Foam Lake Birding No. 9

No. 9
When one thinks of birds, probably, the first thought to enter one’s mind is the power of flight. With their streamlined bodies and long pointed wings, one group of birds stands out in this regard – the swallows. Seven different kinds of swallows occur in Saskatchewan, one of which is uncommon. In town, the most common, and our largest swallow, is the Purple Martin. It is highly migratory nesting as far north as the Northwest Territories and wintering in the jungles of Brazil. Migration occurs at night; daytime is spent resting and feeding. There are few things as pleasant as waking up in the morning in late April or early May to the chortling and gurgling sounds of newly arrived Purple Martins.
Nesting starts immediately. Martins are unique in that their nesting season is so variable, with the colony leaving when the young are capable of long flights, which can occur as soon as the middle of July or as late as the beginning of September. One morning the Martins are gone, and suddenly, one’s yard seems eerily silent. Last year, the colony in our yard left on the tenth of July, while other colonies in town were still around towards the end of August! Whether they migrate south or merely hang around other local areas until fall comes is still uncertain.
As the name implies, Purple Martins (males only) give off purplish reflections when exposed to good light, otherwise they appear black. The females are paler with whitish under parts. Why the name martin and not swallow? In Europe, only swallows with deeply forked tails (swallow tailed) are called swallows, all others are called martins. The name has stuck to only one of our swallows, the Purple Martin. Perhaps, a more accurate name would have been “Black Swallow”.
All swallows have wide gaping mouths with which to catch insects while in flight. Because of this, they spend a great deal of time on the wing. For many years, Purple Martins have been (and still are) touted as great consumers of mosquitoes, to which end many people have been trying to entice them to nest in their yards. Recently, it has become more and more evident that Purple Martins do not consume many mosquitoes at all – at least not enough to make a dent in one’s backyard mosquito population. Flight takes a lot of energy, and the bigger the bird the more energy it takes. A mosquito is simply too small to provide enough energy for a bird the size of a Purple Martin to chase and catch it – especially, when feeding young. It is a basic tenet in the animal world that “the bigger the predator; the bigger the prey”. Swallows are no exception. Smaller swallows will and do eat many mosquitoes; Purple Martins will eat some mosquitoes, but usually select larger insects like moths and dragonflies.

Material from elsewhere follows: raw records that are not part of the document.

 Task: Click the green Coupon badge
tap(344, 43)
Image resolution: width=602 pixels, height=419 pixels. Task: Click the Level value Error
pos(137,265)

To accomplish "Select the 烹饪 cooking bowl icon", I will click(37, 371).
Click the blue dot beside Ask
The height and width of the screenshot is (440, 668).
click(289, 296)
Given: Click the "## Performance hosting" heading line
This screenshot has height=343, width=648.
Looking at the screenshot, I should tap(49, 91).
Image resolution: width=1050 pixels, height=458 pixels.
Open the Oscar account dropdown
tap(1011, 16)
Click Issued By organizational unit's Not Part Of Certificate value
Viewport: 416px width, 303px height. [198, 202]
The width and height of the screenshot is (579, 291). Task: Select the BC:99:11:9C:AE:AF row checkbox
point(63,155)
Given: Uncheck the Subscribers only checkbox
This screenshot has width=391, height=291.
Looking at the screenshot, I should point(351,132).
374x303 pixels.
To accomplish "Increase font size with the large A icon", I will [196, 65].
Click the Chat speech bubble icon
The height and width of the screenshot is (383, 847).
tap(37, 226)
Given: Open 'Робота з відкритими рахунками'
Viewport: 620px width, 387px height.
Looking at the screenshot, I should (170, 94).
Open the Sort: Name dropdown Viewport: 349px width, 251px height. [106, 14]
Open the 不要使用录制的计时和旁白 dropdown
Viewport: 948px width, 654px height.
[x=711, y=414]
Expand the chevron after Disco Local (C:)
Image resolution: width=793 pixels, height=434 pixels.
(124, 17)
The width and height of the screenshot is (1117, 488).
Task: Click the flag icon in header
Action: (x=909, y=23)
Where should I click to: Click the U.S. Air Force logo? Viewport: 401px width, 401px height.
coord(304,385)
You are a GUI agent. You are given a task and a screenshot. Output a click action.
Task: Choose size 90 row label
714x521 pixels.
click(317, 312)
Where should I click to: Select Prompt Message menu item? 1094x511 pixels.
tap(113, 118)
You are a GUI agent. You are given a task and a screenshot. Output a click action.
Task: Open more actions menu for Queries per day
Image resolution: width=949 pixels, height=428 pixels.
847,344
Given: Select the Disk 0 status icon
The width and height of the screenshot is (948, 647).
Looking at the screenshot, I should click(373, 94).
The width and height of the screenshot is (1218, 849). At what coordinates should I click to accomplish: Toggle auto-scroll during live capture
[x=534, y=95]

Of all the birds native to the new world, the Purple Martin has the longest direct association with man. When Europeans first arrived in the late 1400s and early 1500s, Native Americans of the American Southwest were already attracting Purple Martins to their villages by providing suitable nesting sites. Unlike the elaborate multi-room birdhouses of today, their houses were suspended gourds with holes cut into the sides. Because Martins are social, they will nest in colonies, if the opportunity comes along. Therefore, Native Americans would hang several gourds in order to attract several families of Martins. Outside of these man-made sources, Martins had to rely on old woodpecker holes for nesting sites. As one can imagine, Martins never were numerous, and until the latter half of the twentieth century were uncommon in Canada and rare in Saskatchewan. All that changed when man started to put out multi-roomed birdhouses.
With the arrival of Europeans came another change, the introduction of the House Sparrow. Like the Purple martin it, too, is a social nester and readily shares multi-room birdhouses with the Martins. Outside the odd squabble, they seem to get along quite well. Presently, Purple Martins are very common around town as are House sparrows.
If at all possible, take your binoculars (or borrow a pair) and observe a nesting colony. Notice how they greet one another upon arrival of an incoming bird. Especially, note what they bring in as food for their young. Listen to their vocalizations. Watch how they interact with House sparrows. At times they appear almost human in the way they seem to exhibit emotion such as happiness and displeasure!